EXERCISE PROMPT :: Start at the first line of the listing below. Write out each line exactly, stopping after the one that contains "Delete selected style with trash icon".

MATERIAL SUPPLIED ::
----------------------------------------
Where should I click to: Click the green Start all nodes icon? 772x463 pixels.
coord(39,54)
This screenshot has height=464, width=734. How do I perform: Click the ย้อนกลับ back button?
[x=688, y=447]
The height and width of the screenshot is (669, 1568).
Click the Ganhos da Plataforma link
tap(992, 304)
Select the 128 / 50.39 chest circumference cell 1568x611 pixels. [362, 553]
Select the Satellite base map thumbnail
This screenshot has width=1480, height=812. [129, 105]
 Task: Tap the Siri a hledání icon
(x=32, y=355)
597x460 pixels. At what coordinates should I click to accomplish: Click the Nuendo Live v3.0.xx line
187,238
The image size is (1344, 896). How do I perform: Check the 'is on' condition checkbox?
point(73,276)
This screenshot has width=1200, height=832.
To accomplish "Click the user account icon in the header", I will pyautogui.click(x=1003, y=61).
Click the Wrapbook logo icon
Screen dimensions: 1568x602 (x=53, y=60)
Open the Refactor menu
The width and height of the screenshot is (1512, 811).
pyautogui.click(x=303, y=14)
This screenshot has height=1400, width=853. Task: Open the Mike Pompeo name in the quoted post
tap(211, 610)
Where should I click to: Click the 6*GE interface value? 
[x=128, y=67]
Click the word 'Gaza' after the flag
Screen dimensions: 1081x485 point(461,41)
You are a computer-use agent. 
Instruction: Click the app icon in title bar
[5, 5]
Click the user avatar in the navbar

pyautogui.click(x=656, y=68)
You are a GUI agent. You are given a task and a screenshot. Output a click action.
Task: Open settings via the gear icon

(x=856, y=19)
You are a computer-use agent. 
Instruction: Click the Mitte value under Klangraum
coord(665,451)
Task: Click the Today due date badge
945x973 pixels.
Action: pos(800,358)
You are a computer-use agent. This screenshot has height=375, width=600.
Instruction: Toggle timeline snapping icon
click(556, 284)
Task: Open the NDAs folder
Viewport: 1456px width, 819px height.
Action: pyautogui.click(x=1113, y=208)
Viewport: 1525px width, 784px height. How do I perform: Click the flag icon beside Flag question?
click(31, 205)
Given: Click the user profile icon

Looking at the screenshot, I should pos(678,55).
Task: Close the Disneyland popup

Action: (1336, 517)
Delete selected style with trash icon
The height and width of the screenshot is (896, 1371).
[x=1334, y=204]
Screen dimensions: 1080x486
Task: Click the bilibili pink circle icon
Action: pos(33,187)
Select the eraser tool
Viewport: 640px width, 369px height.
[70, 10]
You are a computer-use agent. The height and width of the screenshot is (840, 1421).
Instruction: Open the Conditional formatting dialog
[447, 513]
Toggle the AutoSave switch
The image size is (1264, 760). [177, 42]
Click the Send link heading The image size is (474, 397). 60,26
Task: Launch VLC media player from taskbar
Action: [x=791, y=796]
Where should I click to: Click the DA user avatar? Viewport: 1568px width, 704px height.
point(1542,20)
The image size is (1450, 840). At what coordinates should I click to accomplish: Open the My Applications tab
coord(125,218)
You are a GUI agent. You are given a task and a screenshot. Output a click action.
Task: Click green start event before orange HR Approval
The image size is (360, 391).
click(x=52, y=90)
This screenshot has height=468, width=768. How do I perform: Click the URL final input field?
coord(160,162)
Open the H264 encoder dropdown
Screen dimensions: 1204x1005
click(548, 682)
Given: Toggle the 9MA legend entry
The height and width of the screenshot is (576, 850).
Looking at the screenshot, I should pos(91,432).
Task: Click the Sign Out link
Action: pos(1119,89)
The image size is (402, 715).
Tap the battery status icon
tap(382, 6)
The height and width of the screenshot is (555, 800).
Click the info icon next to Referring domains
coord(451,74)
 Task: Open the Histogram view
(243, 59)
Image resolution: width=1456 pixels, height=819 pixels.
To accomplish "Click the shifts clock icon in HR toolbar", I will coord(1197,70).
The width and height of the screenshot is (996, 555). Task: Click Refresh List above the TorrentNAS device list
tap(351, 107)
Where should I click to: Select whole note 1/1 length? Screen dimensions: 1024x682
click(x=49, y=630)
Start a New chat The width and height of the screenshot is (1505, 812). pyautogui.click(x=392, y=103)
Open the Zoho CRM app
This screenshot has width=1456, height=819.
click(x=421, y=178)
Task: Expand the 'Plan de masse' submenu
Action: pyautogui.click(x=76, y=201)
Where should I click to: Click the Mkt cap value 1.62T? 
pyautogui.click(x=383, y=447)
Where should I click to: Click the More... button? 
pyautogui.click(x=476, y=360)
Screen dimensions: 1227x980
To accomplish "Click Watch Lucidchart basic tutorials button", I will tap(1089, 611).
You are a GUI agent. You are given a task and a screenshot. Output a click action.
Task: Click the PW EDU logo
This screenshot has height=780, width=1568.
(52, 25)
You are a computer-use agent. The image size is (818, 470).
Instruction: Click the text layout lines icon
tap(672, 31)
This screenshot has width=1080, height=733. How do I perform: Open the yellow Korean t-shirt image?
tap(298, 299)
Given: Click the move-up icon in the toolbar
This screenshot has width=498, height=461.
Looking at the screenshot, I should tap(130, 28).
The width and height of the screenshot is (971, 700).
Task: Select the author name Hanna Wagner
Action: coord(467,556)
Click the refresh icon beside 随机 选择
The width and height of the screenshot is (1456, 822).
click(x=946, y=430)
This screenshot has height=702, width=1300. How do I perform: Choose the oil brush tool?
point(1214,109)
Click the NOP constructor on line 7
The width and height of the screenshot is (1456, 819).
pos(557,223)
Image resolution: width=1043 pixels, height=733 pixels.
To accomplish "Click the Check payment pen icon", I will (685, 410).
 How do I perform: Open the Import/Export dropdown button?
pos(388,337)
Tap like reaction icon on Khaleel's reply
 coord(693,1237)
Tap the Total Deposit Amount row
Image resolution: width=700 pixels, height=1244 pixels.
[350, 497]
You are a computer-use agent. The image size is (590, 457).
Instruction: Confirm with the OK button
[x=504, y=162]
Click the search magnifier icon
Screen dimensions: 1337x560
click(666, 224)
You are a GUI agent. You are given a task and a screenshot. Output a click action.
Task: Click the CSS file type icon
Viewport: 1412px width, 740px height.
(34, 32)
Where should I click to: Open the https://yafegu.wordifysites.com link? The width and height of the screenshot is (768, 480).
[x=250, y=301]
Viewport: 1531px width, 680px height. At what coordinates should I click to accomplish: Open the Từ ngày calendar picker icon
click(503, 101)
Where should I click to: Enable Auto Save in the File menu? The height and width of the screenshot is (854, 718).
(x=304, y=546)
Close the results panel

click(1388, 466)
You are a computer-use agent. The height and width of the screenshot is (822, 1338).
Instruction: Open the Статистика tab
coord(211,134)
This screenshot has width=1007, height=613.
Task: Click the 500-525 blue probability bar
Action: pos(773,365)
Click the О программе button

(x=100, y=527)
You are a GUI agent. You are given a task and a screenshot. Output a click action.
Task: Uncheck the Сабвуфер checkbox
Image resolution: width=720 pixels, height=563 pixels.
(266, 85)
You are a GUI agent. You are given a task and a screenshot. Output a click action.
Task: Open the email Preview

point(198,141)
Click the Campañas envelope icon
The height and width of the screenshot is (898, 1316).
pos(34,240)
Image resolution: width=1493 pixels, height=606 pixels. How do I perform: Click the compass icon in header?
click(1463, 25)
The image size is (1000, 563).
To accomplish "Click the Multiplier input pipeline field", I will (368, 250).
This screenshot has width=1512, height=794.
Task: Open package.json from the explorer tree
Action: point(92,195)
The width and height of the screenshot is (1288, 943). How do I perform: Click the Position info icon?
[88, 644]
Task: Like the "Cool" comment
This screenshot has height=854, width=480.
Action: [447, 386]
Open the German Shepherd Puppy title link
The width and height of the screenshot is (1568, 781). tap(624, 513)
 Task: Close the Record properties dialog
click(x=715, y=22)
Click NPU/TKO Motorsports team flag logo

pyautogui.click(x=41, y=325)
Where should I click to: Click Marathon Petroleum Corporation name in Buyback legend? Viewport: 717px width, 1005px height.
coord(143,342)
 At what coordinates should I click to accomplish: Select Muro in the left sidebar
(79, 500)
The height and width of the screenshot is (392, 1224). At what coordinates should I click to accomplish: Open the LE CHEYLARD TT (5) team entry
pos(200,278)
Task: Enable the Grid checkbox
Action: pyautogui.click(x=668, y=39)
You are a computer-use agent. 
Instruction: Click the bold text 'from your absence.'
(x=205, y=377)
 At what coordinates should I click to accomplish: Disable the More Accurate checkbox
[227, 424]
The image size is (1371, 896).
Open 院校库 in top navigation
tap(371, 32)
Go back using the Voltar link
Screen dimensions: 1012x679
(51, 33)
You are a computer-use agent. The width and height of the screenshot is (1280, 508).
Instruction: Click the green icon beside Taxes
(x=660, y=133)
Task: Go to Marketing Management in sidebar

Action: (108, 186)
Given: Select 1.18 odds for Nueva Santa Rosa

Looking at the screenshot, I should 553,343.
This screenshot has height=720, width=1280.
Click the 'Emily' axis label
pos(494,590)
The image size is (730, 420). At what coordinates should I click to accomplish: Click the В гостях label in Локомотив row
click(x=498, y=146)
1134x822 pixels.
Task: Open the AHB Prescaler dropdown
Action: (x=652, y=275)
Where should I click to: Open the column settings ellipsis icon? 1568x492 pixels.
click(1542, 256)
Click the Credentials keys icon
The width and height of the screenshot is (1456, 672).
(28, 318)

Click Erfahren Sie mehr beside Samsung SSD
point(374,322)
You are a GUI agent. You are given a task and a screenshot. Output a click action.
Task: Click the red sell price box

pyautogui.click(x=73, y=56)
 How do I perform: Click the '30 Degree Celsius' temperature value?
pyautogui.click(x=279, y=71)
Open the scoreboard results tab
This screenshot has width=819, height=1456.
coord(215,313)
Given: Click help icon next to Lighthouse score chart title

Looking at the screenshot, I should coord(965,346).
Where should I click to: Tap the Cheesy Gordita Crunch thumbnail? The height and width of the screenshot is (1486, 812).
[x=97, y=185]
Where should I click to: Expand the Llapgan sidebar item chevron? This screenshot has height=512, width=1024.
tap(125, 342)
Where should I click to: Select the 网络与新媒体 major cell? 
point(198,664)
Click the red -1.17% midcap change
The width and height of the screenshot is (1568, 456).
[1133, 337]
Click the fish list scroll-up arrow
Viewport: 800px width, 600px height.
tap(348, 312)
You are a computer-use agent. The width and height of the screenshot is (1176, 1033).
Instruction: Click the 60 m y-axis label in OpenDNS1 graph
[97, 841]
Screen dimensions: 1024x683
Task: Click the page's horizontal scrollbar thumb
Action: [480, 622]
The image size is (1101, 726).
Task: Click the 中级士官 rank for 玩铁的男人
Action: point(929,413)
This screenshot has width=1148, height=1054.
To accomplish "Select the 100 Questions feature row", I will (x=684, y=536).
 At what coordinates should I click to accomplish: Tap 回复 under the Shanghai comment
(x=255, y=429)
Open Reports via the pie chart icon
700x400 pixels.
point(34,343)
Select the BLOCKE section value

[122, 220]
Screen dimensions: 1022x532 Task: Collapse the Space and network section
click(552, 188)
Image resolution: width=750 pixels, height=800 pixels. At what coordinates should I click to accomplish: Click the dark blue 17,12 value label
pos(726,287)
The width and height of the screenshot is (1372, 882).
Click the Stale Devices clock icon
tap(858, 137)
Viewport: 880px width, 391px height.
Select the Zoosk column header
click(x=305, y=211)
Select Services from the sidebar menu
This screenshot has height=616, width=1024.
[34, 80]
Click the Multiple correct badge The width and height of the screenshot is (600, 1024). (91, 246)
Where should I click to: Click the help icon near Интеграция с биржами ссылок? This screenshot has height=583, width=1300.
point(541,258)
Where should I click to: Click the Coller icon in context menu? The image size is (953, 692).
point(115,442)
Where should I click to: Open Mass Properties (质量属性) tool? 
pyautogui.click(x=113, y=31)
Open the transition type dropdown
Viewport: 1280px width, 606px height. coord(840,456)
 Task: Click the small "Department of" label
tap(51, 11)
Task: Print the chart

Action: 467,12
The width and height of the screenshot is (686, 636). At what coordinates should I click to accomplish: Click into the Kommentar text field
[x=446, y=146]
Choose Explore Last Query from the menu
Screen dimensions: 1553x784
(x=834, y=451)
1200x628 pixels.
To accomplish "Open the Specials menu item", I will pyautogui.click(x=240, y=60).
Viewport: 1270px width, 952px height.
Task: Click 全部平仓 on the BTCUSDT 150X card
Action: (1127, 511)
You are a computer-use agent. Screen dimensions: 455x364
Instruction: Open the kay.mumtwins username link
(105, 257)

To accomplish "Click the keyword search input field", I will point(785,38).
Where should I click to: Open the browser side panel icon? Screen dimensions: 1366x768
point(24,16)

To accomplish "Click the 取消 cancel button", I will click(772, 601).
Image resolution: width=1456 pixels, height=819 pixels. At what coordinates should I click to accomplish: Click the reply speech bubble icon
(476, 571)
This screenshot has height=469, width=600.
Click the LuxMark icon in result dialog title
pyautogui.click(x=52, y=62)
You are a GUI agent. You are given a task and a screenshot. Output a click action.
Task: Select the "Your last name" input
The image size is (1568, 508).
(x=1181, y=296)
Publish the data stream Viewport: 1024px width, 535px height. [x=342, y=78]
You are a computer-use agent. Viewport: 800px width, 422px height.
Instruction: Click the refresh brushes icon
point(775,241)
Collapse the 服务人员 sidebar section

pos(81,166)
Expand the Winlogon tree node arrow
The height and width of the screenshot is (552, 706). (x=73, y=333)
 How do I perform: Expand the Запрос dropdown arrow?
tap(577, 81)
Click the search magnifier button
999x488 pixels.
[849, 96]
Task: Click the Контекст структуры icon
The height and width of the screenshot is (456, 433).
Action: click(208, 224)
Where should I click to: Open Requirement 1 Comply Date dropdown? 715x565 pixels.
----------------------------------------
EXERCISE RESULT ::
Where should I click to: Click the green Start all nodes icon? 772x463 pixels.
coord(39,54)
This screenshot has height=464, width=734. How do I perform: Click the ย้อนกลับ back button?
[x=688, y=447]
The height and width of the screenshot is (669, 1568).
Click the Ganhos da Plataforma link
tap(992, 304)
Select the 128 / 50.39 chest circumference cell 1568x611 pixels. [362, 553]
Select the Satellite base map thumbnail
This screenshot has width=1480, height=812. [129, 105]
 Task: Tap the Siri a hledání icon
(x=32, y=355)
597x460 pixels. At what coordinates should I click to accomplish: Click the Nuendo Live v3.0.xx line
187,238
The image size is (1344, 896). How do I perform: Check the 'is on' condition checkbox?
point(73,276)
This screenshot has width=1200, height=832.
To accomplish "Click the user account icon in the header", I will pyautogui.click(x=1003, y=61).
Click the Wrapbook logo icon
Screen dimensions: 1568x602 (x=53, y=60)
Open the Refactor menu
The width and height of the screenshot is (1512, 811).
pyautogui.click(x=303, y=14)
This screenshot has height=1400, width=853. Task: Open the Mike Pompeo name in the quoted post
tap(211, 610)
Where should I click to: Click the 6*GE interface value? 
[x=128, y=67]
Click the word 'Gaza' after the flag
Screen dimensions: 1081x485 point(461,41)
You are a computer-use agent. 
Instruction: Click the app icon in title bar
[5, 5]
Click the user avatar in the navbar

pyautogui.click(x=656, y=68)
You are a GUI agent. You are given a task and a screenshot. Output a click action.
Task: Open settings via the gear icon

(x=856, y=19)
You are a computer-use agent. 
Instruction: Click the Mitte value under Klangraum
coord(665,451)
Task: Click the Today due date badge
945x973 pixels.
Action: pos(800,358)
You are a computer-use agent. This screenshot has height=375, width=600.
Instruction: Toggle timeline snapping icon
click(556, 284)
Task: Open the NDAs folder
Viewport: 1456px width, 819px height.
Action: pyautogui.click(x=1113, y=208)
Viewport: 1525px width, 784px height. How do I perform: Click the flag icon beside Flag question?
click(31, 205)
Given: Click the user profile icon

Looking at the screenshot, I should pos(678,55).
Task: Close the Disneyland popup

Action: (1336, 517)
Delete selected style with trash icon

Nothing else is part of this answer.